Gerechtshof Den Haag (Locatie 's-Gravenhage), 31 mei 2016
ECLI:NL:GHDHA:2016:1422

Stichting Pensioenfonds Smit (in liquidatie)/Smit Nederland B.V. c.s.

Ongerechtvaardigde verrijking pensioenfonds. Restant ter hoogte van € 2.621.714,21 dient volledig uitbetaald te worden, inclusief wettelijke rente, zij het dat de wettelijke rente op een later moment ingaat.

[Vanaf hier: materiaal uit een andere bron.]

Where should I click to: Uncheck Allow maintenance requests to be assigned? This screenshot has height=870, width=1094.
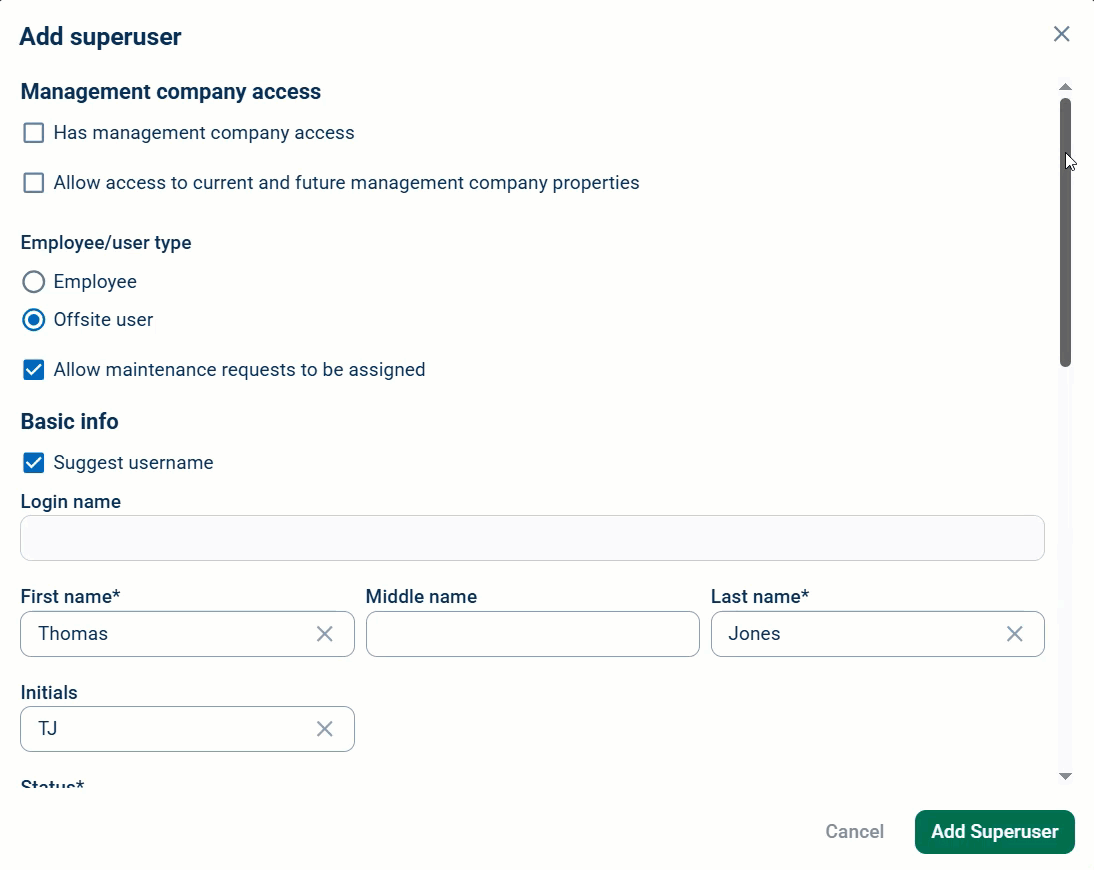[x=33, y=370]
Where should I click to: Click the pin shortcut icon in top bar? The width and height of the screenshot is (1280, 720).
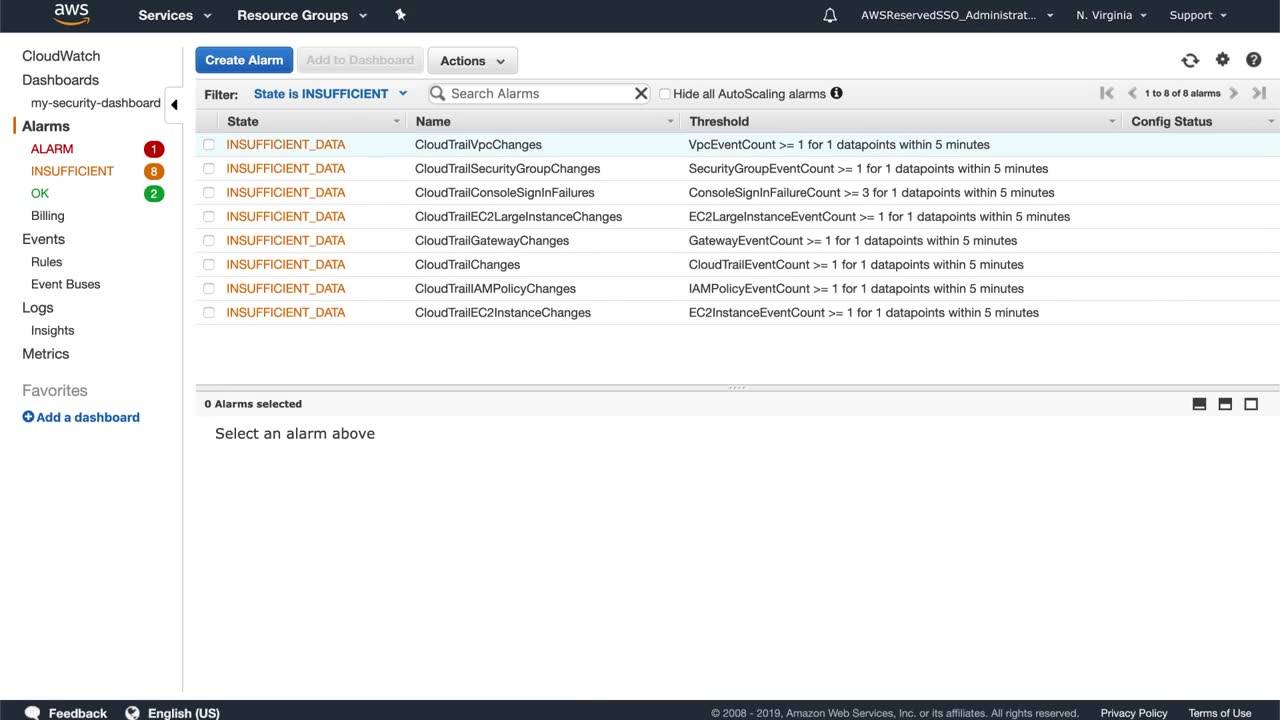click(400, 15)
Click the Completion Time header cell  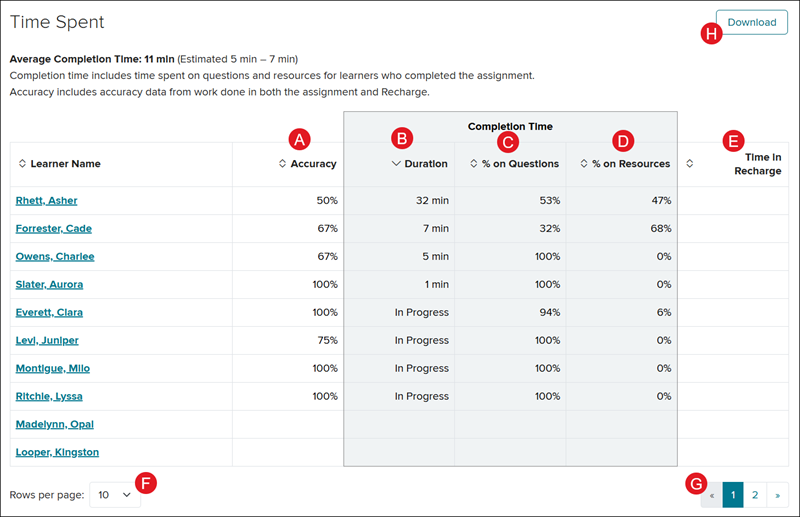510,127
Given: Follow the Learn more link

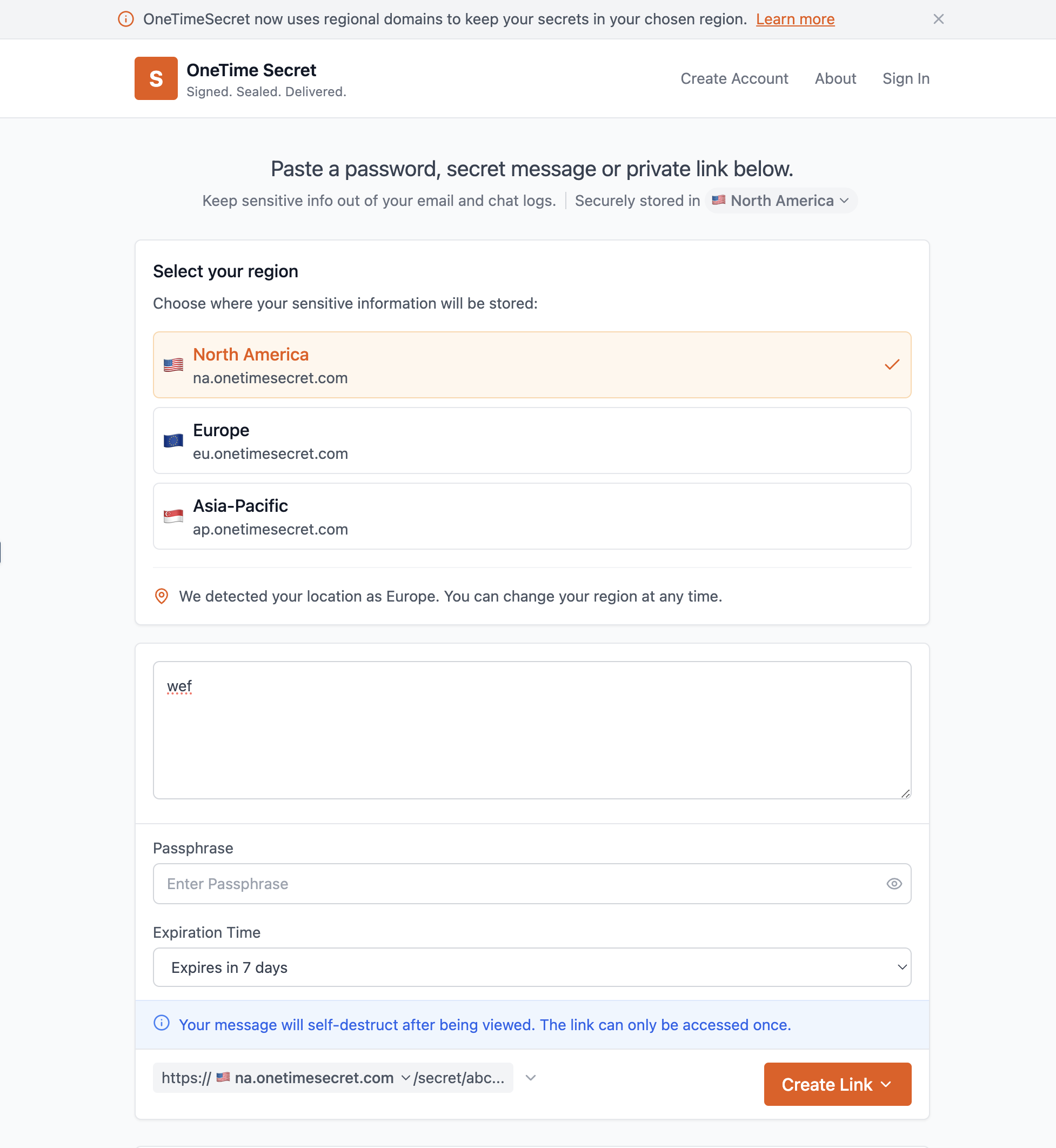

Smit Nederland B.V. (hierna: Smit) heeft voor haar werknemers de Kanis-regeling getroffen ter compensatie van gemis aan (toekomstige) opbouw van ouderdoms- en partnerpensioen. Smit is met Stichting Pensioenfonds Smit (hierna: SPS) overeengekomen dat SPS de Kanis-regeling zou uitvoeren, waarvoor Smit een bedrag van € 4,3 miljoen aan SPS betaalde; SPS zou het restant van het door Smit gestorte bedrag mogen behouden, indien op 31 december 2015 zou blijken dat deze storting meer dan toereikend was voor de financiering van de uitvoering van de voorwaardelijke toezegging die Smit aan haar werknemers had gedaan. Als gevolg van overgang van onderneming per 1 januari 2012 zijn de Kanis-verplichtingen die op Smit rustten, overgegaan op Baggermaatschappij Boskalis B.V. (hierna: Baggermaatschappij Boskalis). SPS heeft vanaf die datum de Kanis-regeling niet langer uitgevoerd. Van het door Smit voor de uitvoering van de Kanis-regeling ter beschikking gestelde bedrag van € 4,3 miljoen resteerde per 1 januari 2012 een bedrag van € 2.621.714,21. SPS heeft dit bedrag onder zich gehouden, terwijl Baggermaatschappij Boskalis vanaf 1 januari 2012 kosten is gaan maken voor het uitvoeren van de Kanis-regeling. Het hof heeft geoordeeld dat SPS aldus ongerechtvaardigd is verrijkt en dat Boskalis is verarmd, maar dat het op basis van de processtukken op dat moment niet kon beoordelen tot welk bedrag. Partijen zijn in de gelegenheid gesteld zich hierover uit te laten.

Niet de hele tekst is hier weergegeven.